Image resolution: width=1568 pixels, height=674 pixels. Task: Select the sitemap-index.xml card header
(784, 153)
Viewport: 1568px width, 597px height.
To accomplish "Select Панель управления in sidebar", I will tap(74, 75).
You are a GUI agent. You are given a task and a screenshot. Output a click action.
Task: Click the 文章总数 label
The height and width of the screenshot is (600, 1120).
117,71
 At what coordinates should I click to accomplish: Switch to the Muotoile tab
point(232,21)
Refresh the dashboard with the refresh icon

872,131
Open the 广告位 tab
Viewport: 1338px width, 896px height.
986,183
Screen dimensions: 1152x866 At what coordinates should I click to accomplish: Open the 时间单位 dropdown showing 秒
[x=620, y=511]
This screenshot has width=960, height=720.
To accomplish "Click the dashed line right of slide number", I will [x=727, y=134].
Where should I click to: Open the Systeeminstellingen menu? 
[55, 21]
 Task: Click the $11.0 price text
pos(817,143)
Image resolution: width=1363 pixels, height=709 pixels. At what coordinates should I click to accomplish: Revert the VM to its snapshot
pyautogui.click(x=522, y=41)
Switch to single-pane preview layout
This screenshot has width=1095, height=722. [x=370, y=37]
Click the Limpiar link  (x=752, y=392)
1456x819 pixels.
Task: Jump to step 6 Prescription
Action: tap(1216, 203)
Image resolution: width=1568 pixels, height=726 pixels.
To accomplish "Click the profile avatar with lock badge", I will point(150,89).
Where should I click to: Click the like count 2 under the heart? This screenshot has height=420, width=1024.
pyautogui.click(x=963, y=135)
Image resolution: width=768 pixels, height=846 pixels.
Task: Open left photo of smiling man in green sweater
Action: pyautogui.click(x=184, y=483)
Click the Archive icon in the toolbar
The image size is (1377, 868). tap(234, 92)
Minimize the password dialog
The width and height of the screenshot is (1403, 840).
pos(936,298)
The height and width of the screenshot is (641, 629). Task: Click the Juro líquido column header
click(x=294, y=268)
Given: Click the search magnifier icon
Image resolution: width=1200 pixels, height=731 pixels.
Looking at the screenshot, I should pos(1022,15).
* * * * * * *
◆ Given request: Output every line of the records above as a JSON list of strings, one string per line, leaving out blank lines.

◆ Worked solution:
[
  "Image resolution: width=1568 pixels, height=674 pixels. Task: Select the sitemap-index.xml card header",
  "(784, 153)",
  "Viewport: 1568px width, 597px height.",
  "To accomplish \"Select Панель управления in sidebar\", I will tap(74, 75).",
  "You are a GUI agent. You are given a task and a screenshot. Output a click action.",
  "Task: Click the 文章总数 label",
  "The height and width of the screenshot is (600, 1120).",
  "117,71",
  " At what coordinates should I click to accomplish: Switch to the Muotoile tab",
  "point(232,21)",
  "Refresh the dashboard with the refresh icon",
  "872,131",
  "Open the 广告位 tab",
  "Viewport: 1338px width, 896px height.",
  "986,183",
  "Screen dimensions: 1152x866 At what coordinates should I click to accomplish: Open the 时间单位 dropdown showing 秒",
  "[x=620, y=511]",
  "This screenshot has width=960, height=720.",
  "To accomplish \"Click the dashed line right of slide number\", I will [x=727, y=134].",
  "Where should I click to: Open the Systeeminstellingen menu? ",
  "[55, 21]",
  " Task: Click the $11.0 price text",
  "pos(817,143)",
  "Image resolution: width=1363 pixels, height=709 pixels. At what coordinates should I click to accomplish: Revert the VM to its snapshot",
  "pyautogui.click(x=522, y=41)",
  "Switch to single-pane preview layout",
  "This screenshot has width=1095, height=722. [x=370, y=37]",
  "Click the Limpiar link  (x=752, y=392)",
  "1456x819 pixels.",
  "Task: Jump to step 6 Prescription",
  "Action: tap(1216, 203)",
  "Image resolution: width=1568 pixels, height=726 pixels.",
  "To accomplish \"Click the profile avatar with lock badge\", I will point(150,89).",
  "Where should I click to: Click the like count 2 under the heart? This screenshot has height=420, width=1024.",
  "pyautogui.click(x=963, y=135)",
  "Image resolution: width=768 pixels, height=846 pixels.",
  "Task: Open left photo of smiling man in green sweater",
  "Action: pyautogui.click(x=184, y=483)",
  "Click the Archive icon in the toolbar",
  "The image size is (1377, 868). tap(234, 92)",
  "Minimize the password dialog",
  "The width and height of the screenshot is (1403, 840).",
  "pos(936,298)",
  "The height and width of the screenshot is (641, 629). Task: Click the Juro líquido column header",
  "click(x=294, y=268)",
  "Given: Click the search magnifier icon",
  "Image resolution: width=1200 pixels, height=731 pixels.",
  "Looking at the screenshot, I should pos(1022,15)."
]